私は「元輸入通関士」であったため、「輸入航路」がテーマであった
「英国→日本25,000km 超巨大コンテナ船に乗せてもらいました」
(シリーズ第3弾 2020年6月放送)
を「特に」興味深く観させていただきました。
イギリスを出港した「コンテナ船」が、ヨーロッパの各港に立ち寄りながら、スエズ運河、シンガポール等を経由し、日本に到着するまでの「52日間」の密着取材を行ったものでしたが、
「船上で働くってロマンがあるなあ」
と思わせてくれるような、とても感動的な内容でした。
当然、ここは「テレビ番組」内容の解説を行う記事ではなく「通関士」の記事となりますので、ここからが本題となります。
このように「数十日または数百日に及ぶ、長い航海」となる貨物船等において、「航海途中に」機械類の故障が発生した場合はどうするのでしょうか?
特に困るのが「交換部品の予備が船舶内にない(=在庫なしとなっている)」場合です。
答えはシンプルなものとなります。
(船舶部品を取り扱う海外の代理店等から)飛行機で送ってきます
つまり、日本での船舶の寄港予定に合わせて、海外から「飛行機で部品を飛ばして来る」ということです。
身近な例を使って、ザックリと言うと
普通電車の停車している駅に「後から急行電車が追いかけてくる」
ようなイメージです。

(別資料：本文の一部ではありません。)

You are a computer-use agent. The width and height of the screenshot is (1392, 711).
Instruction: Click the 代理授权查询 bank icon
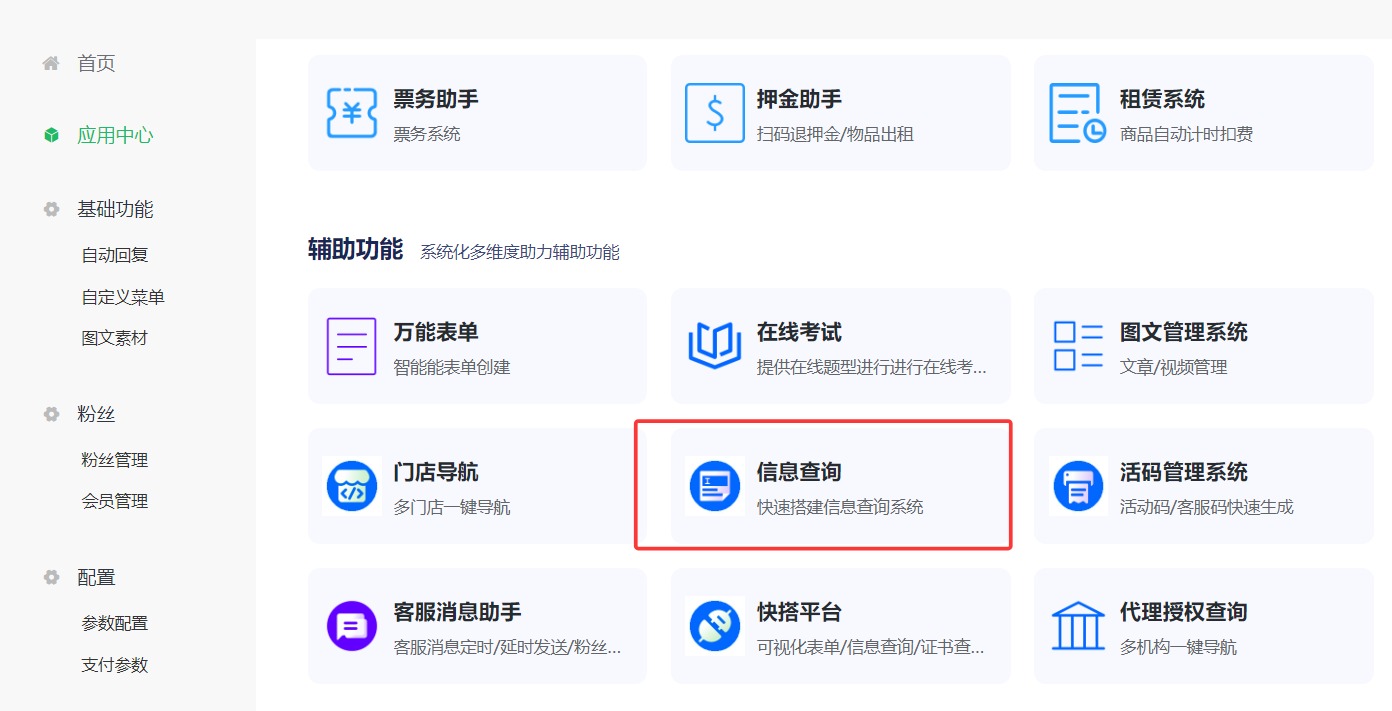coord(1077,625)
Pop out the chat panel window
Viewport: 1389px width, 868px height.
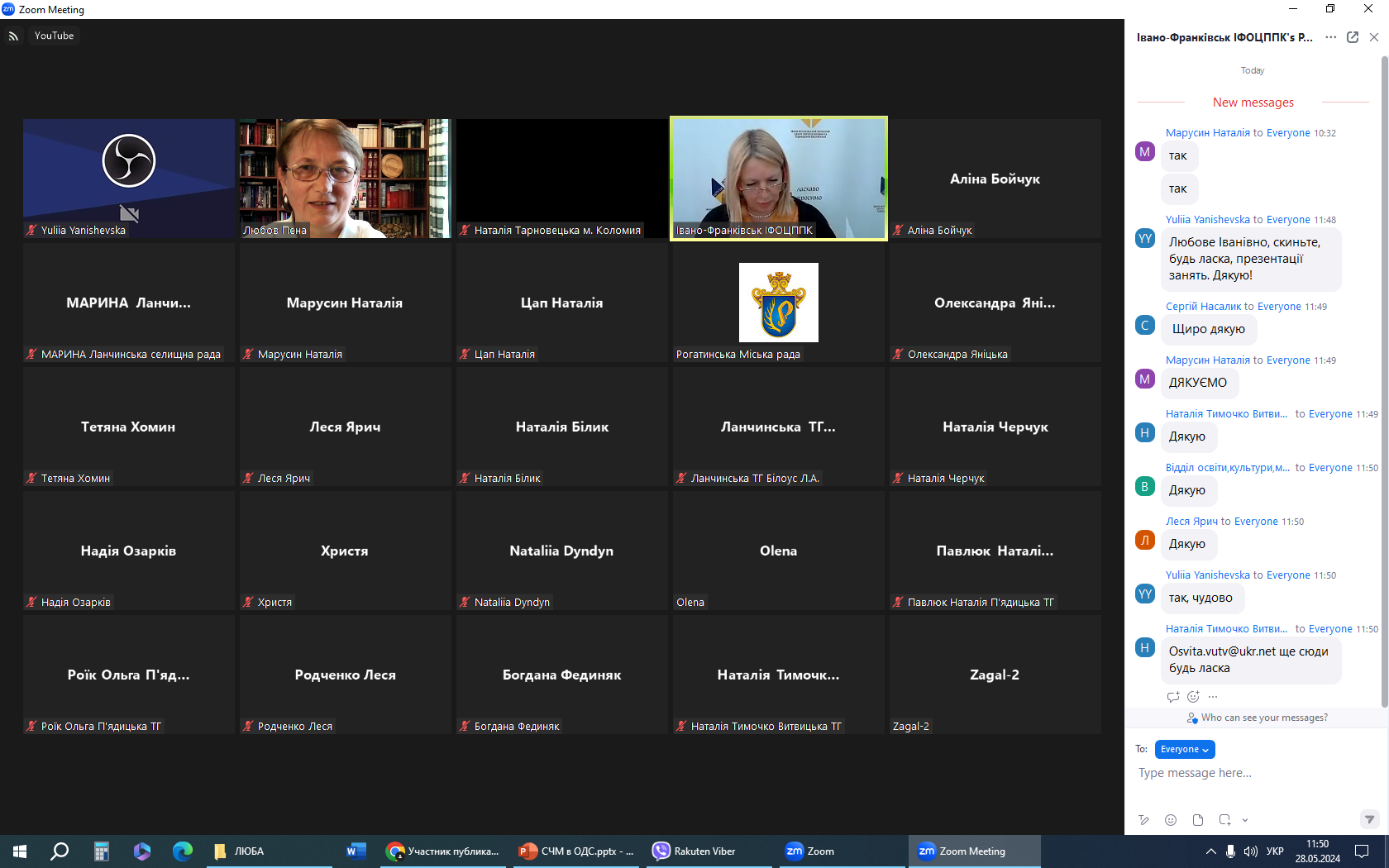pyautogui.click(x=1353, y=37)
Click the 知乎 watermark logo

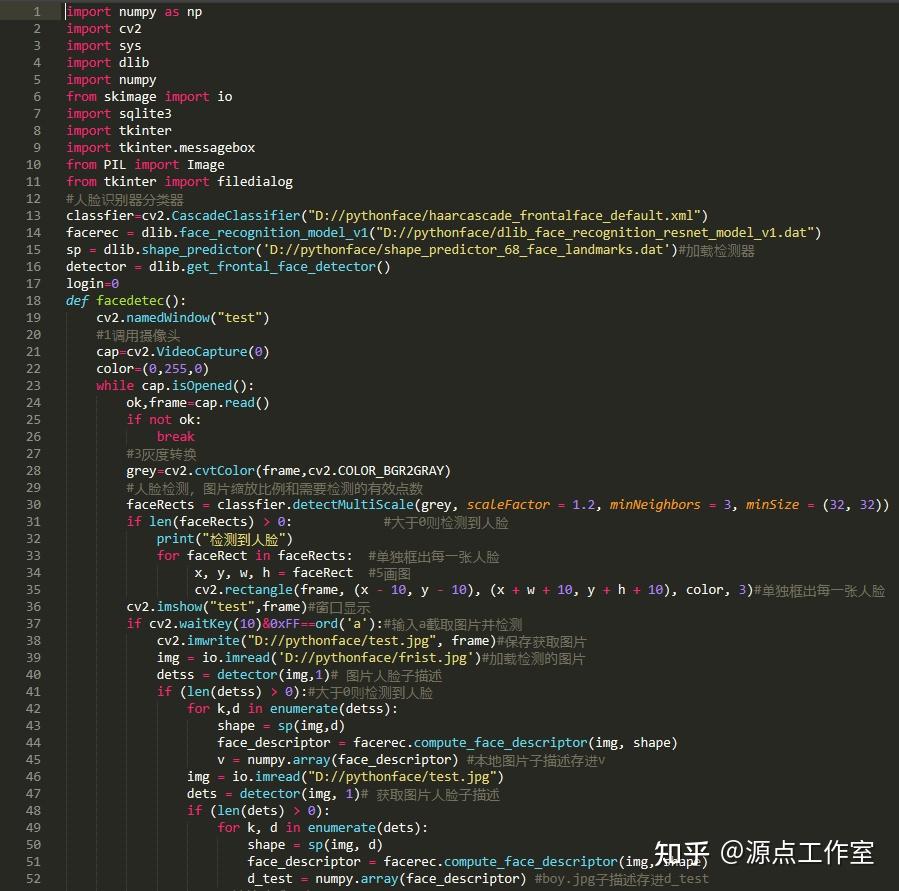pos(681,855)
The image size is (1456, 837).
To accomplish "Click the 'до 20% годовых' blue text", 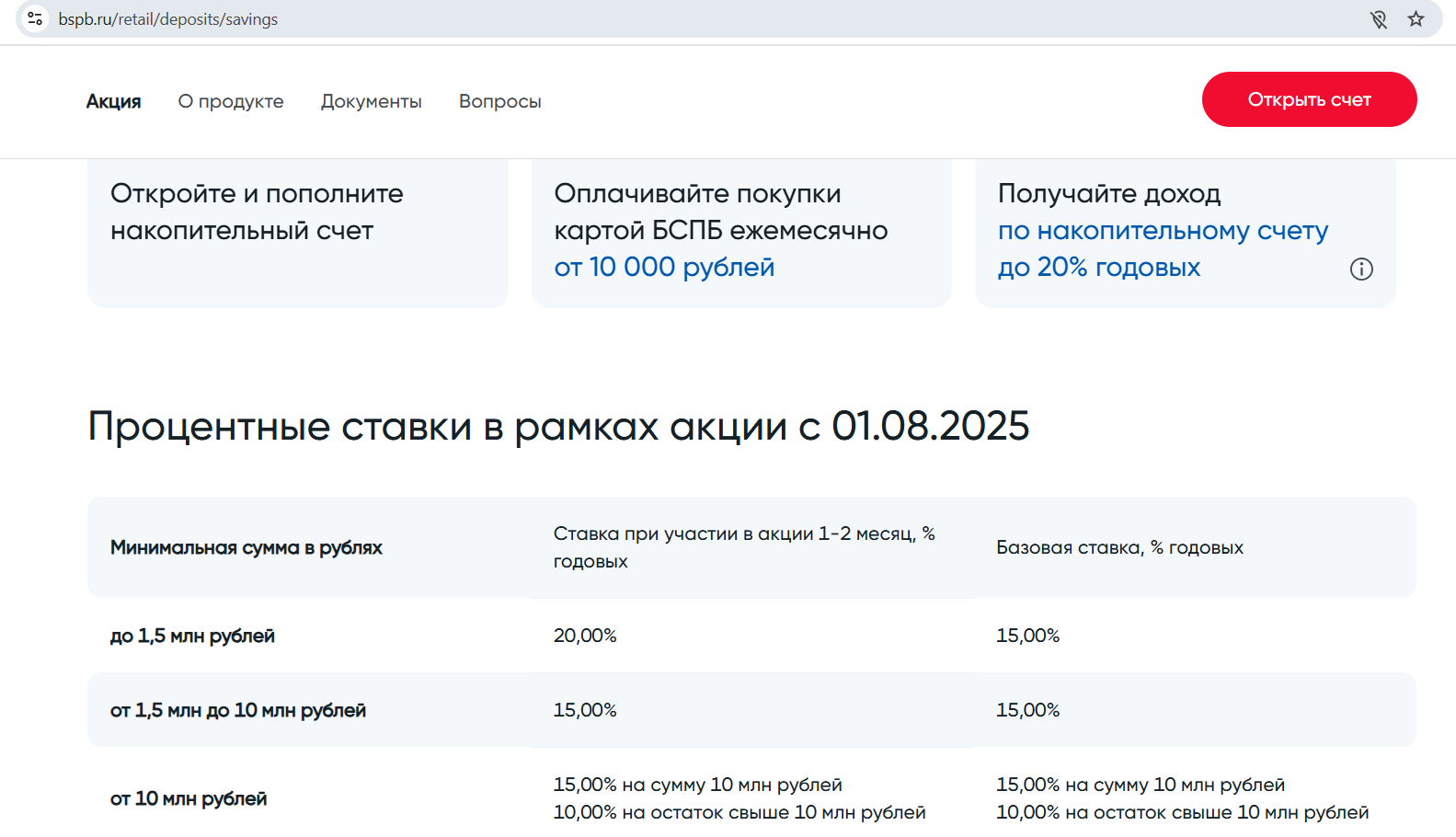I will pyautogui.click(x=1099, y=267).
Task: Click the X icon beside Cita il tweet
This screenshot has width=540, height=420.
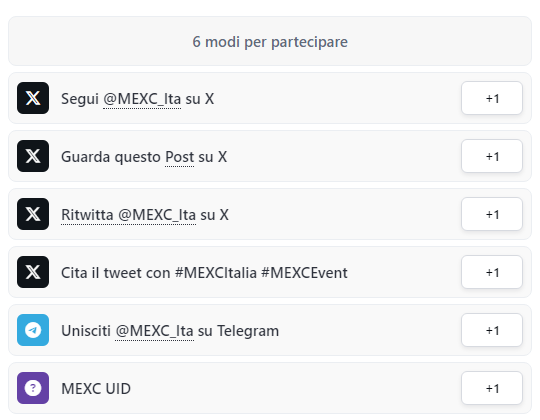Action: pyautogui.click(x=33, y=272)
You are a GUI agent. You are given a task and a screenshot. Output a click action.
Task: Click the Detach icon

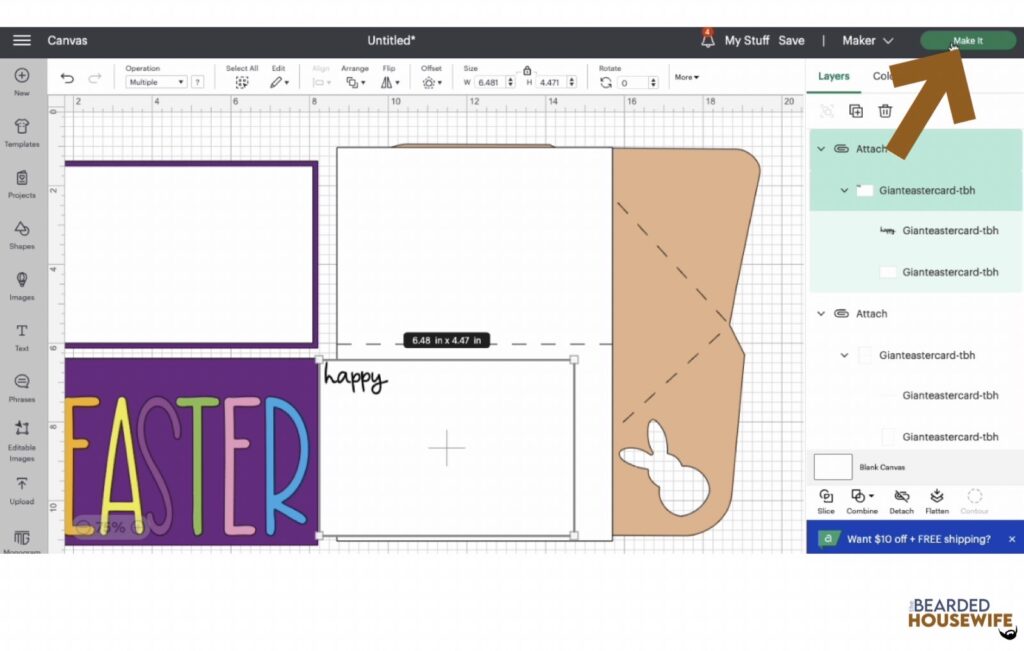901,497
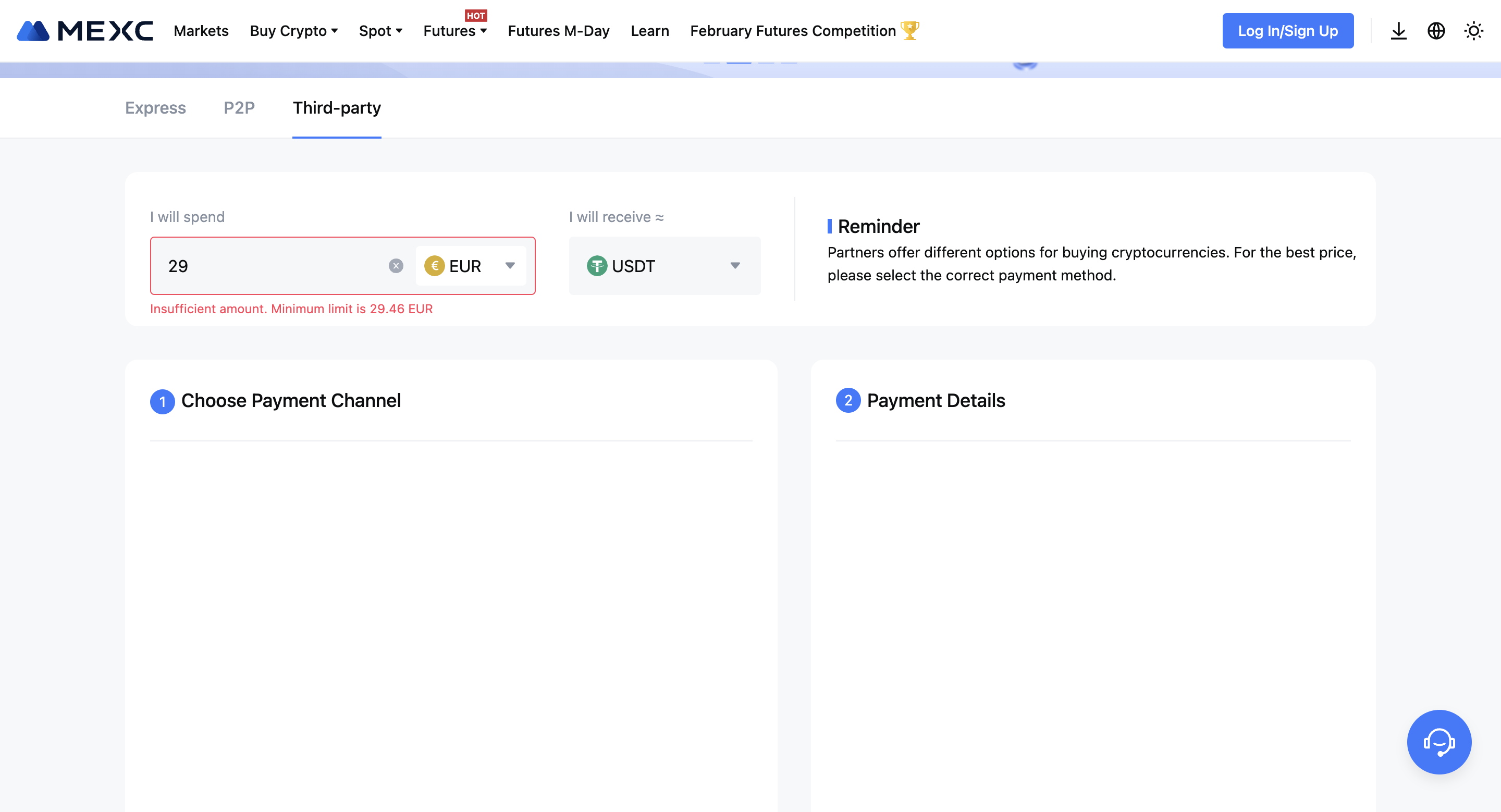Click the MEXC logo icon
Viewport: 1501px width, 812px height.
click(35, 30)
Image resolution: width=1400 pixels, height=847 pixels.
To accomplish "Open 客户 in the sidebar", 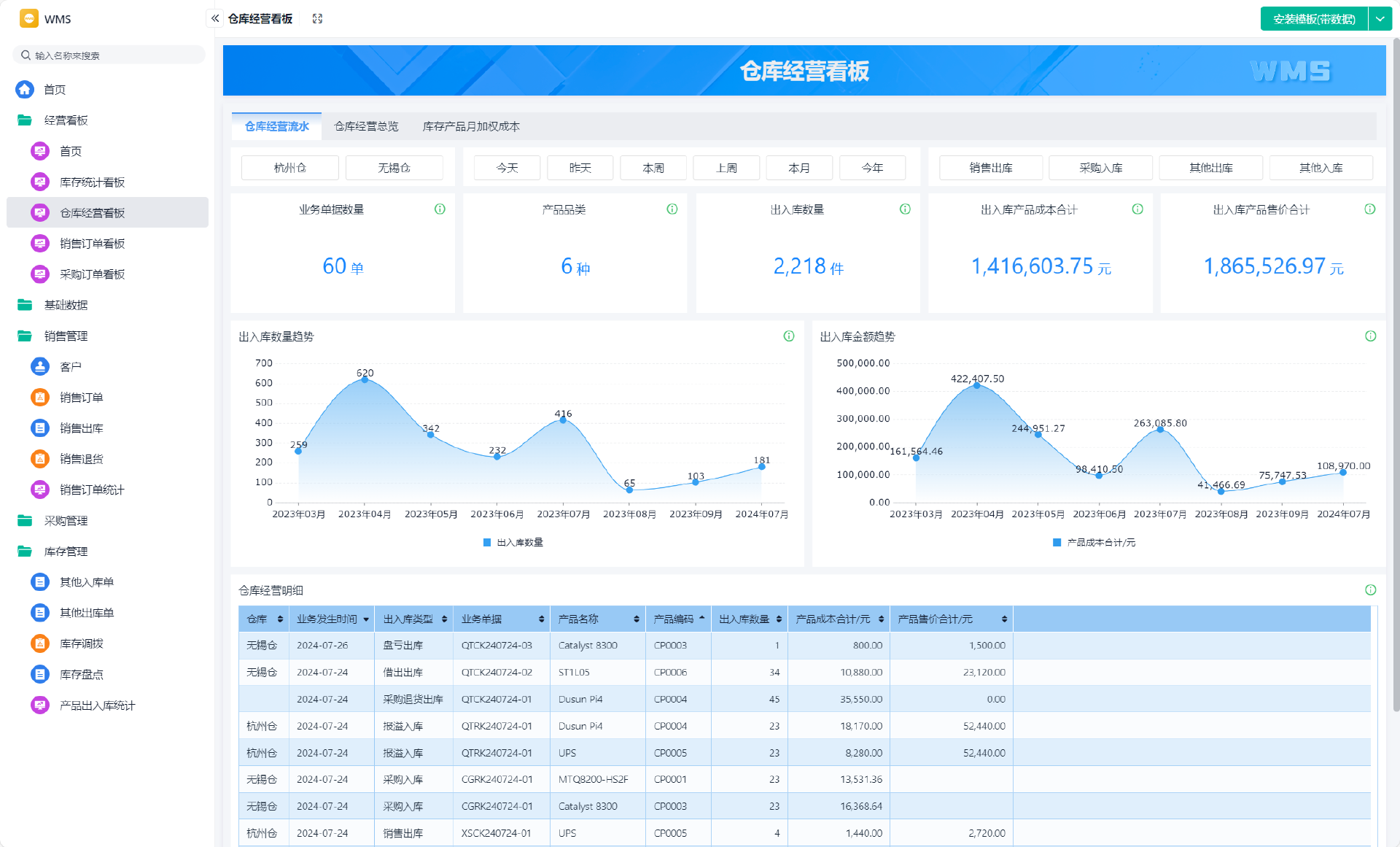I will coord(70,367).
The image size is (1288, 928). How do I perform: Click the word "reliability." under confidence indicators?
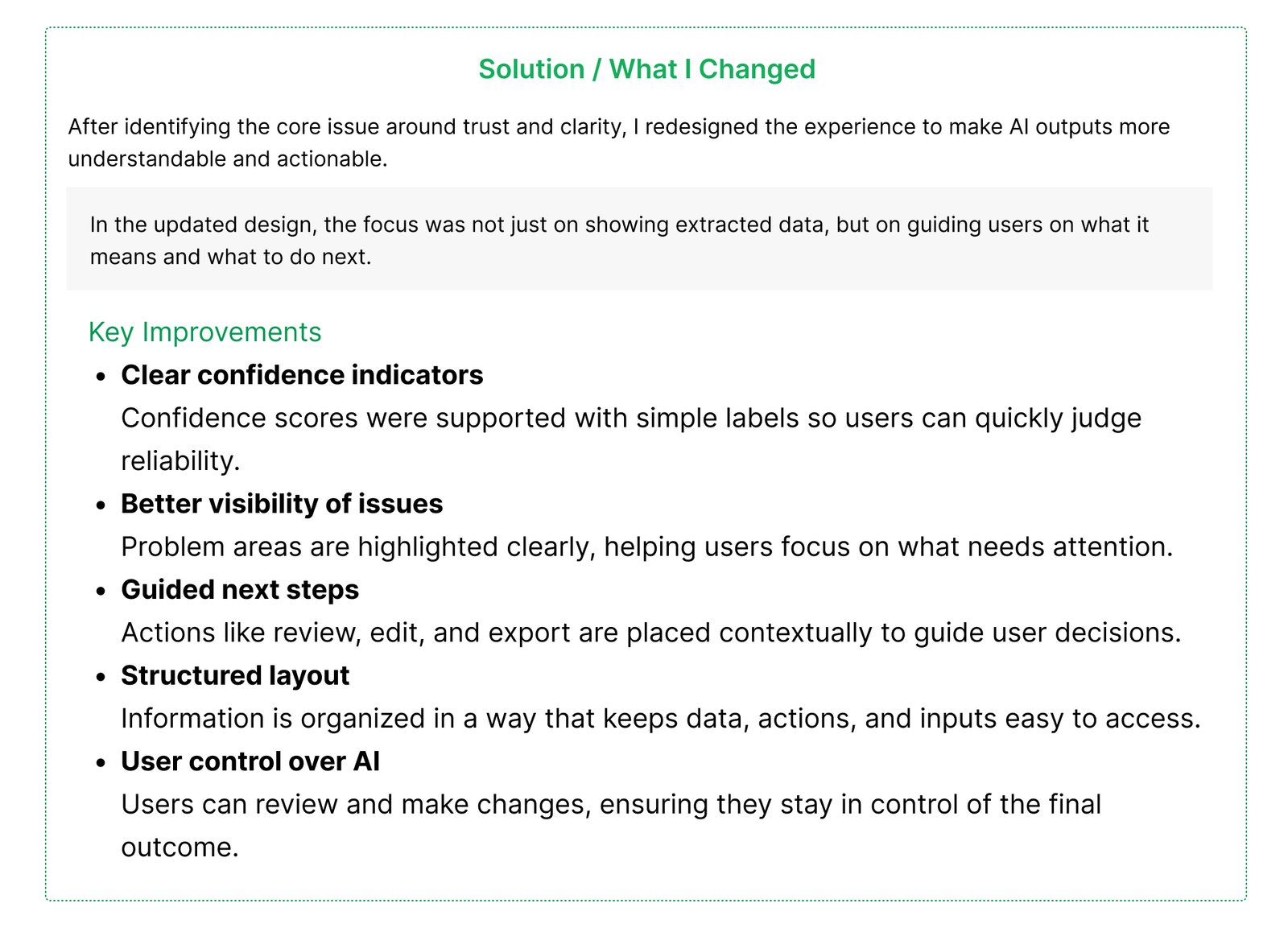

まさに、「十津川警部シリーズ、西村京太郎トラベルミステリー」のようなことが日常で行われていることになります。(例えが「昭和」ですいません)
そして、ここからが「通関士」のお仕事の話です。
この時に使われる税関申告が
「外貨船用品積込承認申請」
と呼ばれるものであり、この申告は、決して「レアケース」ではありません。
特に「航空貨物」を扱っている通関士の方にとっては「日常的に行われる」税関申告です。
私は「船舶用品を取り扱う代理店」のお客様を担当していたことで、数百件に及ぶ「外貨船用品積込承認申請」を行なっていましたが、当時は「航空貨物」を取り扱う通関士でありながら、「日本に到着する貨物船の名前」を自然と覚えてしまうほどでした。
飛行機で貨物を送る場合には「送り状」が発行されます。これを「航空運送状(Air Way Bill)」と呼ぶのですが、送り先(Consignee)欄が「船舶名」となっていることが目印となります。
つまり、
M/V "船舶名"
※M/VはMotor Vessel(ディーゼル船)の略
というような記載がされていることになります。
ここでは、「外貨船用品積込承認申請」の申請方法の詳細を説明するつもりはなく、
通関士は「船舶名が記載された」航空運送状が到着することで、この「部品供給パターン」を予測することになり、
船舶の入港予定
飛行機の到着予定
空港から船舶の停泊港までの陸送予定
という「陸・海・空」路の日程を緻密に計算しながら、航海途中にある船舶への不足部品の供給のお手伝いを行っているということです。
そして、日本の寄港地での停泊期間中に「部品等の供給を終えることができた船舶」たちは、また新たなる「長い航海」へと旅立っていくことになるのです。
「船上で働く人を支える通関士」
いかがだったでしょうか?
通関士に興味を持って、ここに辿り着いた読者様が、「なんか、通関士おもしろそうだな」と思っていただける内容であったのであれば、私も嬉しく思います。
本日も、最後まで読んでいただき、ありがとうございました。